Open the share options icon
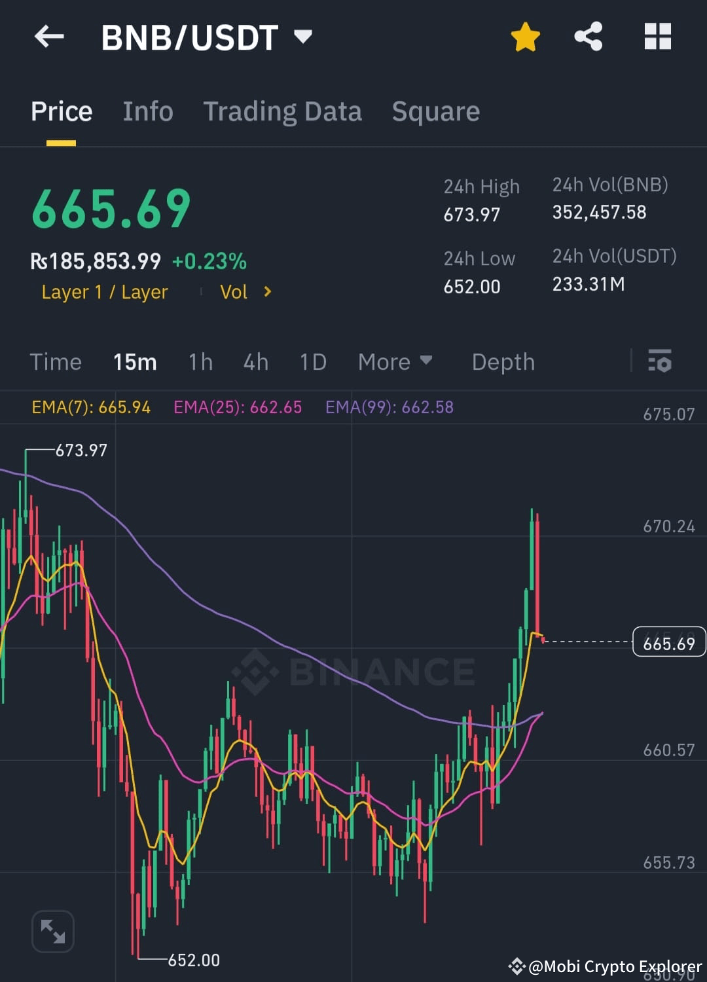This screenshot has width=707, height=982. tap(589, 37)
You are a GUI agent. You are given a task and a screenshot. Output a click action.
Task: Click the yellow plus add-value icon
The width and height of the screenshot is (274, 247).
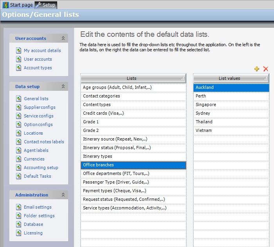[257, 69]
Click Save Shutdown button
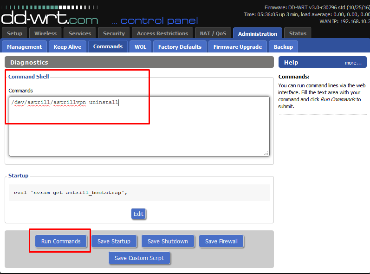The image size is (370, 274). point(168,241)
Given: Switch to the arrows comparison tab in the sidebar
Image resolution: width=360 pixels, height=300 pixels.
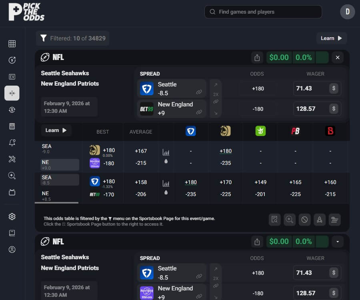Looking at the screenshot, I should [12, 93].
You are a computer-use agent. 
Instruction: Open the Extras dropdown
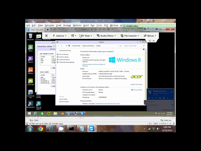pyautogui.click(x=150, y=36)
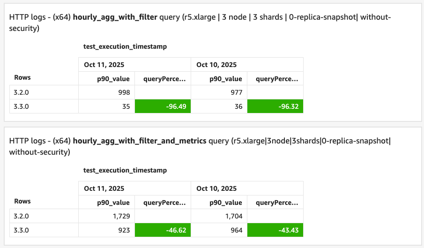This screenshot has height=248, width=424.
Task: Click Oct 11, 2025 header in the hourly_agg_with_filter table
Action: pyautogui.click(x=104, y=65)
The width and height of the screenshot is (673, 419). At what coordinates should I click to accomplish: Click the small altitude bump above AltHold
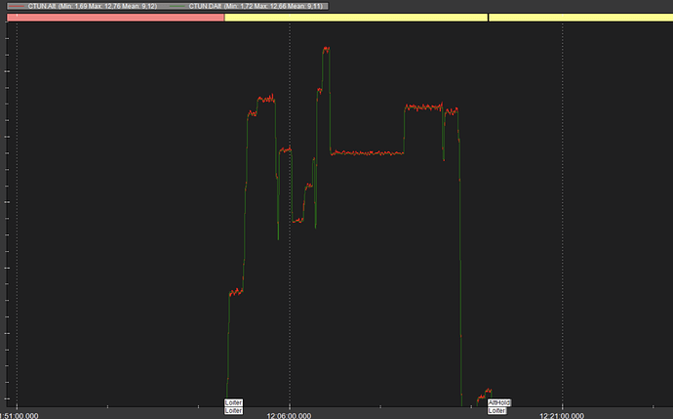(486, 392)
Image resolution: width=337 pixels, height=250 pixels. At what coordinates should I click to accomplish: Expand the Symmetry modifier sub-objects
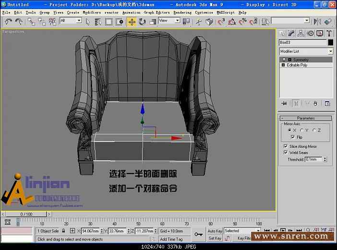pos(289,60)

* * *

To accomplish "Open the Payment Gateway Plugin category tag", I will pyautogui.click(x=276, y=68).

_Task requirements_: In the listing above, find the line containing "Given: Switch to" and the line containing "You are a computer-use agent.", then output those two lines and everything between them exactly as written, without the images.

_Problem solution_:
Given: Switch to the arrows comparison tab in the sidebar
Image resolution: width=360 pixels, height=300 pixels.
Looking at the screenshot, I should [12, 93].
You are a computer-use agent. 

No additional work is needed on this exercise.